Instrumenting LLMs will also mean, doing a lot of prompt engineering, which on one hand might make the instructions clearer (for the human reader as well), but on the other will likely not transfer as much theory behind why each decision was made. Instead, it will likely focus on copy&pasta guides, that don't require much understanding on why something is done.


I agree that it will be lossy because all writing is lossy.


That theory, or mental model, is a lot like a program, but of a higher kind. A mental model answers the question: what if I do this or that? It can answer this question with a different level of detail, unlike the program that must be executed completely. The language of a mental model is also different: it talks in terms of constraints and invariants, while the program is a step-by-step guide.


"The map is not the territory" applies to AI/LLMs even more so.

LLMs don't have a "mental model" of anything.
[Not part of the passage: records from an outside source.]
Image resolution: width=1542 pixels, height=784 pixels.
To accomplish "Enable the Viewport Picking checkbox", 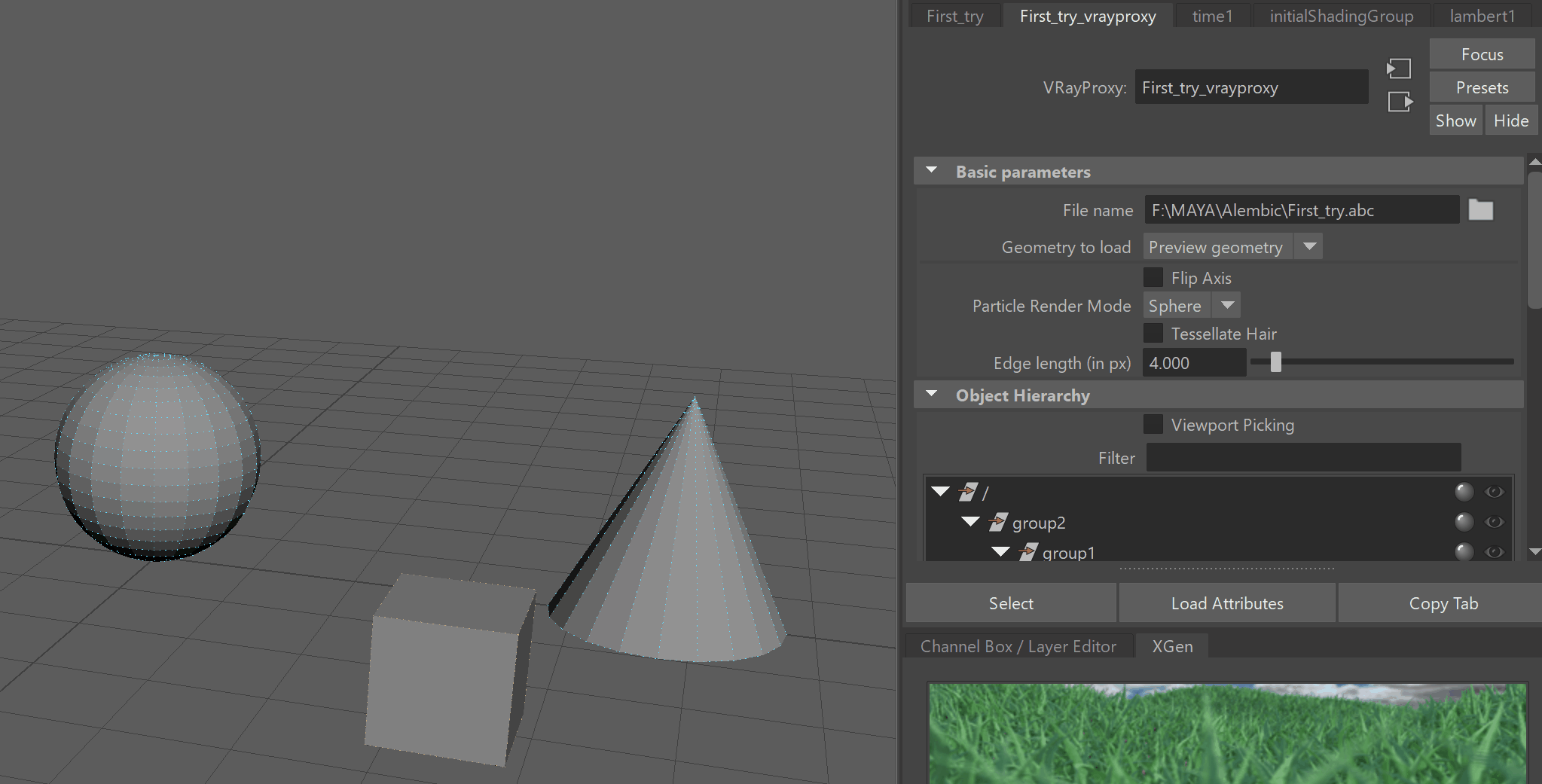I will [1153, 424].
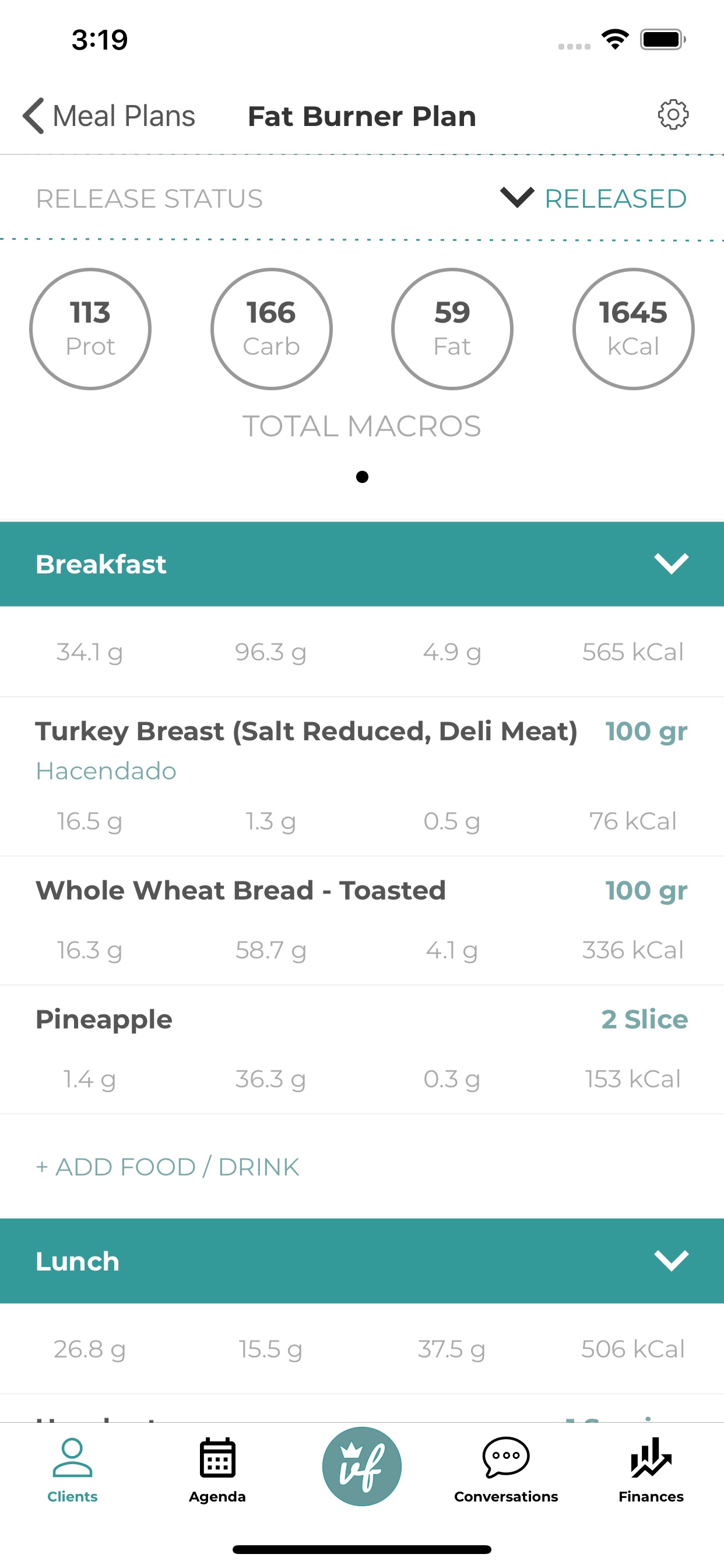The height and width of the screenshot is (1568, 724).
Task: Tap the Total Macros page indicator dot
Action: tap(362, 477)
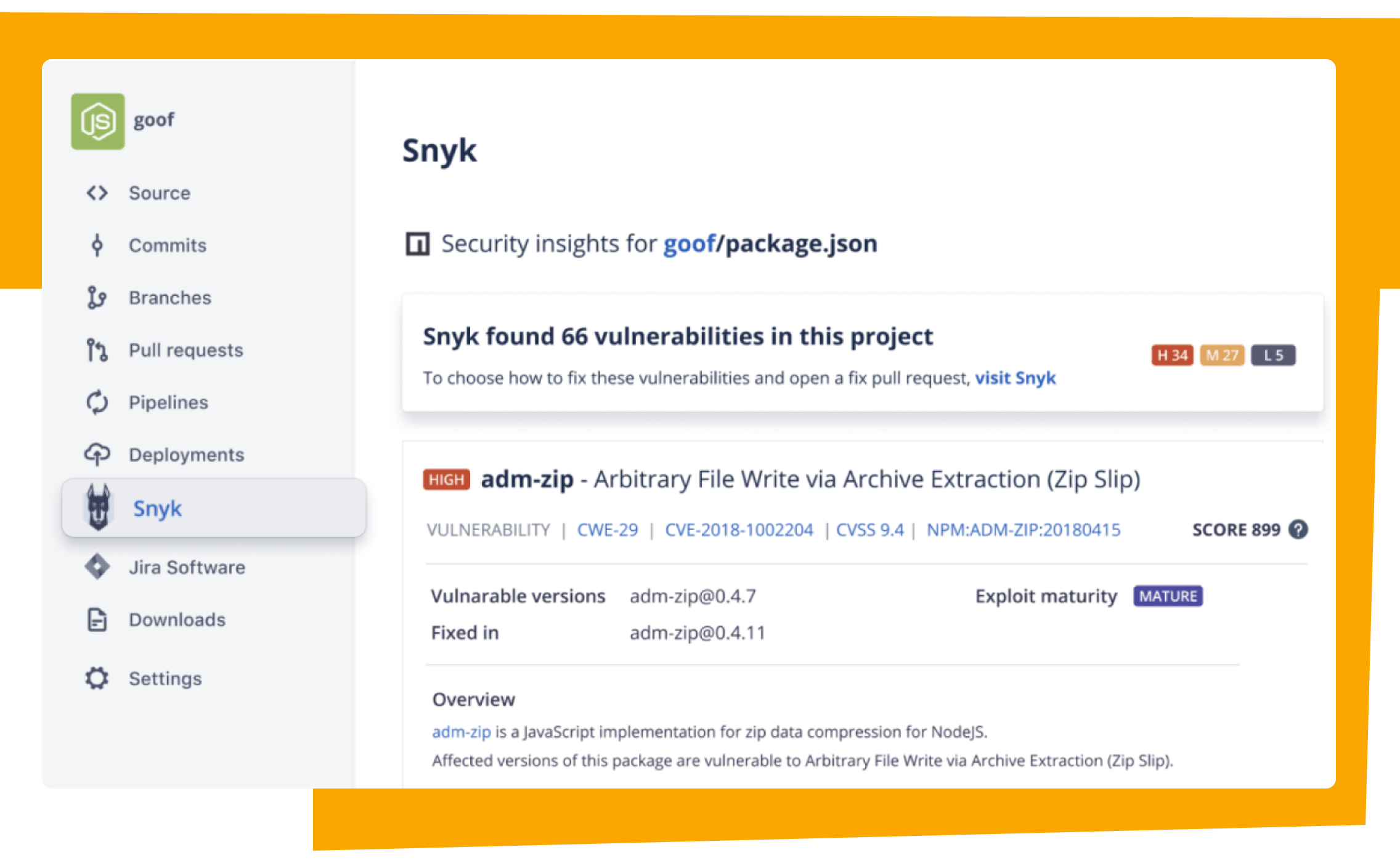
Task: Expand the NPM:ADM-ZIP:20180415 reference
Action: [1023, 529]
But if the person writing the prompt is expressing their mental model at a higher level, and the code can be generated from that, the resulting artifact is, by Naur's theory, a more accurate representation of the actual program. That would be a big deal.

(Note the words "if" and "by Naur's theory".)


TBH, I doubt that this will happen...

It is much easier to use LLMs to generate code, validate that code as a developer, fix it, if necessary, and check it into the repo, then if every user has to send prompts to LLMs in order to get the code they can actually execute.

While hoping it doesn't break their system and does what they wanted from it.

Also... that just doesn't scale. How much power would we need, if everyday computing starts with a BIOS sending prompts to LLMs in order to generate a operating system it can use.

Even if it is just about installing stuff... We have CI runners, that constantly install software often on every build. How would they scale if they need LLMs to generate install instructions every time?


That's basically what I was thinking too: installation is a constrained domain with tons of previous examples to train on, so current agents should be pretty good at it.